The Warslayer(67)
Glory gritted her teeth. I don't care. She regarded the glittering castle with narrowed eyes, a dull purposeful anger filling her heart to the exclusion of everything else. I don't care who brought me here—Erchane Incarnate, or the Warmother, or that Dreamer of Worlds bimb. It doesn't matter. The end result is the same.
She was here for the Allimir. It was just too bad for Earth, and whatever test Humanity was about to flunk for the eleven-hundredth time, but she'd been asked to this party by the Allimir, and now they had her. They had Vixen the Slayer, Vixen the Red, Scourge of the Night, Harrower of Hell, Doomslayer, Koroshiya, Hell's Own Harpy. And she had the Sword of Cinnas. That couldn't have been part of anybody else's plans!
Win, lose, or toes-up: she'd come to these games to compete. Stone the rules and stone the judges. She had the playbook. She was going to play.
Abruptly, Glory wasn't afraid, not the way she had been when she first saw the castle. She was still afraid of pain, and afraid of dying, certainly (though she hoped she was just a little more afraid to fail), but she wasn't afraid of the Warmother, not his/her/itself. You had to respect something on some level to be properly afraid of it, and Glory had never respected a bully. There was no self-discipline in being a bully.
She stroked Ivradan's hair. Poor little bugger. He didn't deserve to be here any more than the ponies had.
"I can't leave Dylan alone in there, thick as he is. And this is what I came for." To be murdered in an alien dimension by a crazed demon just to get out of a publicity tour? "To try to make her stop. So I reckon I've got to go in there after her. I can't say what's going to happen then. I'm sorry. I reckon I'm not too good at making other people's choices for them. I did my best, but maybe it isn't much of a best. I won't ask you to do anything you don't think you can do, Ivradan. I reckon you could try to make it back down the trail alone, if you want . . ." She stopped, unable to finish the sentence. She knew he wouldn't make it to the bottom alive, and if he did, the army would be there.
Either way—stay or go—he'd be dead.
"But you . . . you will go on?" Ivradan whispered, at last. He sat up, and brushed his hair back out of his eyes. His cap had fallen off, and his burnt-chestnut hair was as unkempt as the mane of one of his own horses. He looked hollow-eyed, like a man who had faced down Death and accepted his mortality.
"I'm stupid that way," Glory said with a faint wistful smile. She offered him her elephant.
"This is Gordon. Ever since I was a little girl, I carried him with me everywhere, especially when I thought I was going to places I wasn't going to like."
Ivradan regarded the stuffed blue elephant with an unreadable expression.
"A doll," he said at last.
"Hey! This is a genuine interdimensional stuffed elephant from the world of Vixen the Slayer, which has accompanied her to the very wellspring of the Oracle," Glory said, desperately hoping to make him smile.
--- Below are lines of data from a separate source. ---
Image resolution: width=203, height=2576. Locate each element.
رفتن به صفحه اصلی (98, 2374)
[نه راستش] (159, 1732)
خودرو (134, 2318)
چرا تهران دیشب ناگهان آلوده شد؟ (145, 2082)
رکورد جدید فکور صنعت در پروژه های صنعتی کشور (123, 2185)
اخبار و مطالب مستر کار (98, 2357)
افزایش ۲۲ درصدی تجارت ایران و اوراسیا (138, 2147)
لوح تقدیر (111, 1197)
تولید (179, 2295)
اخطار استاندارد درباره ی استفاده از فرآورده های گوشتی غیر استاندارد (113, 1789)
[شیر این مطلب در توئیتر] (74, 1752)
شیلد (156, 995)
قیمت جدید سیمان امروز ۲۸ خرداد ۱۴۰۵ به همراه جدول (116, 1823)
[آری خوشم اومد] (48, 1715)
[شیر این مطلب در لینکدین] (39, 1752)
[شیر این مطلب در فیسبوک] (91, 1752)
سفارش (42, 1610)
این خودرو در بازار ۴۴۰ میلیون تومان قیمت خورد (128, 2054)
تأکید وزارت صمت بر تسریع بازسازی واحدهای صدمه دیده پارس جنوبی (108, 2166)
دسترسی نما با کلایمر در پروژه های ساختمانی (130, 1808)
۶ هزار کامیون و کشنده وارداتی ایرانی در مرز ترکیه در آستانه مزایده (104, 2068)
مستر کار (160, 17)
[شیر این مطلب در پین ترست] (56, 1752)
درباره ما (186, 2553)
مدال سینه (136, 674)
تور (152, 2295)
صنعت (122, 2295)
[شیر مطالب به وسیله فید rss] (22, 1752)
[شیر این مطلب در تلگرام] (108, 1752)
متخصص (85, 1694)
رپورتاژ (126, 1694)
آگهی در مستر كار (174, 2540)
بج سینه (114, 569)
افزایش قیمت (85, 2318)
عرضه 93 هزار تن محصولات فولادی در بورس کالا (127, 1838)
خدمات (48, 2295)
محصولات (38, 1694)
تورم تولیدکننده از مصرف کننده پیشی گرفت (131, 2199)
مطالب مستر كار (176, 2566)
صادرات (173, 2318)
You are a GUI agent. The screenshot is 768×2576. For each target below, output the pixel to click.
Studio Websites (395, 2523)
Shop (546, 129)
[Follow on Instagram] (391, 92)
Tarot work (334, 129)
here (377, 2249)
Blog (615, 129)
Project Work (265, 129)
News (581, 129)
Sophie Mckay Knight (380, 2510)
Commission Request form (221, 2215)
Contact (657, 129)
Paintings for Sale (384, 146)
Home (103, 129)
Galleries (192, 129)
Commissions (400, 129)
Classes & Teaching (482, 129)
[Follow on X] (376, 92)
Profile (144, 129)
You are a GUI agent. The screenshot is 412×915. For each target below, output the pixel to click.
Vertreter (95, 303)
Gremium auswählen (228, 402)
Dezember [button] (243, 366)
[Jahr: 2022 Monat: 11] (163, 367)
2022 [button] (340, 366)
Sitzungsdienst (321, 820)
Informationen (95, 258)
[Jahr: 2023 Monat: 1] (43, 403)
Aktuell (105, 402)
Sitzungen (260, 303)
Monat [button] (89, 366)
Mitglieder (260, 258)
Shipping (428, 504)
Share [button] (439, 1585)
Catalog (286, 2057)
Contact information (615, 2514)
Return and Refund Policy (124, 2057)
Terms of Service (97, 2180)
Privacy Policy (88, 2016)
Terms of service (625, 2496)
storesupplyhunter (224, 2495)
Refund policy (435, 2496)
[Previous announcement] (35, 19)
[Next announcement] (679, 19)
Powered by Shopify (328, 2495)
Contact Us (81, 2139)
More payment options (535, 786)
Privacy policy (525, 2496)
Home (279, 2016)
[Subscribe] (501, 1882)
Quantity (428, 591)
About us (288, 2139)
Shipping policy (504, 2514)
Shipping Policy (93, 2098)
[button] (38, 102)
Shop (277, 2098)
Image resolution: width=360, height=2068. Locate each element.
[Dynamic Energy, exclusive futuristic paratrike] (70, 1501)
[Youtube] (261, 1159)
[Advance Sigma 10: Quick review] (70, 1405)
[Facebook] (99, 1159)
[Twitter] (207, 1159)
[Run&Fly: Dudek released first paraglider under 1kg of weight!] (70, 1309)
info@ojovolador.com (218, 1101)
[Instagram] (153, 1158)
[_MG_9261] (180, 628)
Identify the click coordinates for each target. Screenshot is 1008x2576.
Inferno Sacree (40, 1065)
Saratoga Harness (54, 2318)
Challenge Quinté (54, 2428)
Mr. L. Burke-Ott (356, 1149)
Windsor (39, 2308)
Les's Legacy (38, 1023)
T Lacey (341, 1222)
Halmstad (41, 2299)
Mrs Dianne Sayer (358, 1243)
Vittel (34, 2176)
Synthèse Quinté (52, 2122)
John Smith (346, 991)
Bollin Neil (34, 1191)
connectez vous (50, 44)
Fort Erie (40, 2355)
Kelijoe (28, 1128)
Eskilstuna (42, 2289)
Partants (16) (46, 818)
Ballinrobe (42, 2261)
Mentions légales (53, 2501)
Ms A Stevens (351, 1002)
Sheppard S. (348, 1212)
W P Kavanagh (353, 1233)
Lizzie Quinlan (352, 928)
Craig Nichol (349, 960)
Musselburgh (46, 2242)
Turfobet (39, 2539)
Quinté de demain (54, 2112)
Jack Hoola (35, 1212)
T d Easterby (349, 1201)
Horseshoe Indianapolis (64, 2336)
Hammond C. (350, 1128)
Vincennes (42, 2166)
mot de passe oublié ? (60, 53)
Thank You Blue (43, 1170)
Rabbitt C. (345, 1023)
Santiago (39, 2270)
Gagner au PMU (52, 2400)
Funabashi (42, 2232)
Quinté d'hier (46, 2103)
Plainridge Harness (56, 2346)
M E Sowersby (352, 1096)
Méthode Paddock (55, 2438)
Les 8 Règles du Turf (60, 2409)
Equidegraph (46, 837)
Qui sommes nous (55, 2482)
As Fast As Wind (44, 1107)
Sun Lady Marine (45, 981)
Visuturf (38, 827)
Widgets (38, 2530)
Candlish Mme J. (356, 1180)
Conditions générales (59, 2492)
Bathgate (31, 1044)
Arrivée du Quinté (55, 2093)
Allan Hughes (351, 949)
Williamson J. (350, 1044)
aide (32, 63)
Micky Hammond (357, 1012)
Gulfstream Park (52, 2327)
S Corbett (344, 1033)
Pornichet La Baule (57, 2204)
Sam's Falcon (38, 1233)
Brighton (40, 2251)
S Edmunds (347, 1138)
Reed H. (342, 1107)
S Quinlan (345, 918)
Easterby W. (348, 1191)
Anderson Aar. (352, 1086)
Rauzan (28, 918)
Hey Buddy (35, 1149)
Ivradan regarded Gordon with more respect, and picked him up as he'd seen Glory do. "I will go with you, Slayer," he said, getting to his feet.
"No worries," Glory said automatically, standing as well. After all, we're dead one way or the other, seems to me. Maybe we can really piss this Charane bint off before we die.
She put her arm around Ivradan's shoulders, and side by side they started across the lawn toward the Warmother's castle.
Was this the worst idea she'd had in a long history of having not terribly good ideas? Glory wondered to herself. She knew a sane person would be peeing themselves in terror at this point, but the strongest feeling she was conscious of was irritation.
She had a lot of time to wonder about her own sanity in the time it took to cross the lawn and lead Ivradan up the steps of the castle.
The inside seemed to be much larger than the outside.
There was a short entry hall and the walls were mirrored. In their flawless reflection, Glory could see herself clearly for the first time in many days.
Though her hair was braided and still wet from the clouds, it still managed to be frizzy and unkempt, and it was several days late for a wash. The bruise on her cheekbone was fading to greens and yellows, showing through the pancake she'd hastily applied this morning. Her eye makeup was smudged and runny, ringing her eyes in a sloppy raccoon mask, and she'd eaten off all her lipstick hours ago. Her leather was scuffed and battered, desperately in need of a good polish and some decent care. She'd torn a couple of the chrome studs off here and there, and the crushed velvet panniers were crumpled and dusty. Her shoulders were peeling, and the bandage Tavara had put on her arm was grimy and tattered.
Dylan had been right. She was a mess. A joke. A—
"Don't look," Ivradan said urgently. She turned toward him. He was staring fixedly at the floor. "You will lose yourself if you look into her mirrors."